→ Selected excerpt
=== Section Start ===
Clay (no surprises there!)
There are a ton of clay brands out there and each person will find a different brand suits them better and it may also depend on what is easy to get hold of in your country. I live in the UK and I use Fimo Professional, Fimo Soft and Cernit. I have also tried premo and have found it to be a little hit and miss for what I wanted. STAY AWAY from Sculpey III - its Brittle once baked and really not a good clay if you want to make long lasting jewellery. Below are some of the clays I use linked:
Cernit Translucent Clay 56g*
Cernit Translucent Clay 500g*
Fimo White Professional 85g*
Fimo White Professional 454g*
Fimo Ochre Professional 56g *
Fimo Sahara Soft 57g*
Fimo Professional Terracotta 56g*
Start with some simple cutters to get you going. Try to stay away from plastic cutters which are designed for baking - these are usually to thick to use with clay and don't cut well. Use either metal cutters or plastic cutters which are specifically designed for clay. I've linked some simple ones below:
Metal Cutter Set*
Circle Metal Cutter Set*
Remember you can make more interesting shapes from simple cutters - for example you can create a crescent moon by using two circle cutters. Cut a circle and then use the same or a smaller circle to cut out the crescent shape from that circle. Simple!
You will need a blade that will allow you to cut the clay. I've always used the Fimo ones and found them great:
Polymer clay is non toxic unless you burn it - so it is safe to use your at home oven. Most home ovens are not an accurate temperature so I would highly suggest getting an oven thermometer to allow you to know the exact temp you are baking at.
Early on in my clay journey I also invested in a little countertop electric oven for my clay because I found my kitchen oven was unreliable with temp and it was badly effecting my pieces. If you don't want to splash out I would suggest starting by using your home oven and then upgrade to a little electric oven if you need.
Vonshelf Mini Electric Oven - This is the mini oven I have used for the last 1.5 years and I find it really reliable. I still always use an Oven Thermometer though.
You can use any rolling pin when you are beginning your journey but if you have an acrylic roller I recommend that over a wooden one - the clay wont stick to it and it's much easier to use with clay!
=== Section End ===
→ Exercise data
=== Section Start ===
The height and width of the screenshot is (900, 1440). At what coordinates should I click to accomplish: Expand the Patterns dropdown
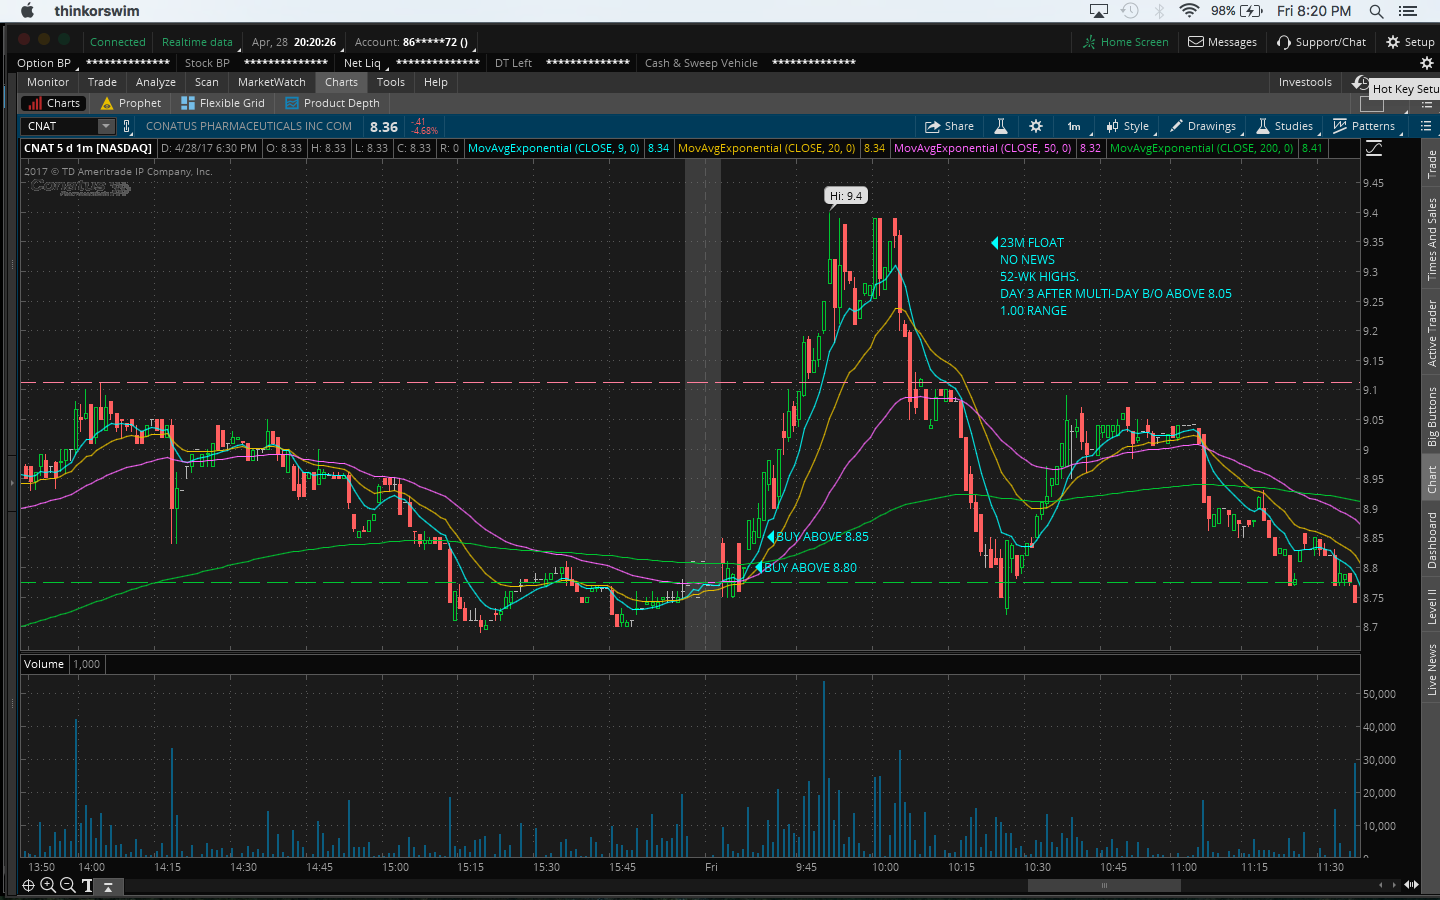1364,126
=== Section End ===
→ Task A
In the polymer clay supplies guide, which clay does the writer warn readers to stay away from?
→ Task B
Write the next part of the polymer clay supplies guide, picking up after its last sentence about acrylic rollers.

→ Result A
Sculpey III, which the writer says is brittle once baked.

→ Result B
Acrylic Rolling Pin*
Mini Hand Drill
For the first year that I worked with clay I used a hand drill to drill holes in my bakes pieces to attach jump rings etc. After that I used an electric dremel drill which is MUCH faster but can be hard to get to grips with when you are just starting out. So I would recommend starting with a simple hand held drill:
Hand Held Drill with Drill Bits* I generally use the 1.5mm Drill Bit for my jewellery
Generally you will need to sand your pieces after baking. About 6 months ago I started using my electric dremel to sand and found this MUCH faster however it takes a bit of getting used to. More about sanding in future posts...
Sandpaper - A range of grits*
A Pasta Machine
Having a pasta machine to condition your clay is not essential, but it helps...a lot! A pasta machine will also help you get a consistent thickness for all your clay pieces. If you prefer not to purchase a pasta machine you can just use your hands and a rolling pin to condition your clay and you can use thickness guides to get a consistent thickness to your pieces.
This is the Pasta Machine I Use* (and love)
Here is a cheaper pasta machine* (please note I have never used this machine myself and therefore can not review for you)
Pliers make opening and closing jump rings so easy and accurate and will be an essential part of your jewellery making moving forward.
3 Piece Pliers Set * (includes round nose, chain nose and a wire cutter)
Etsy is a brilliant place to find jump rings, earring posts and any other brass pieces you may with to use on your jewellery.
And you're ready to get going! Please remember nothing had to be perfect when you begin making clay jewellery, the idea is to learn. I look back at the first few pieces of jewellery I made and they were TERRIBLE! but at the time I loved them! Practise really does make perfect and remember to have fun!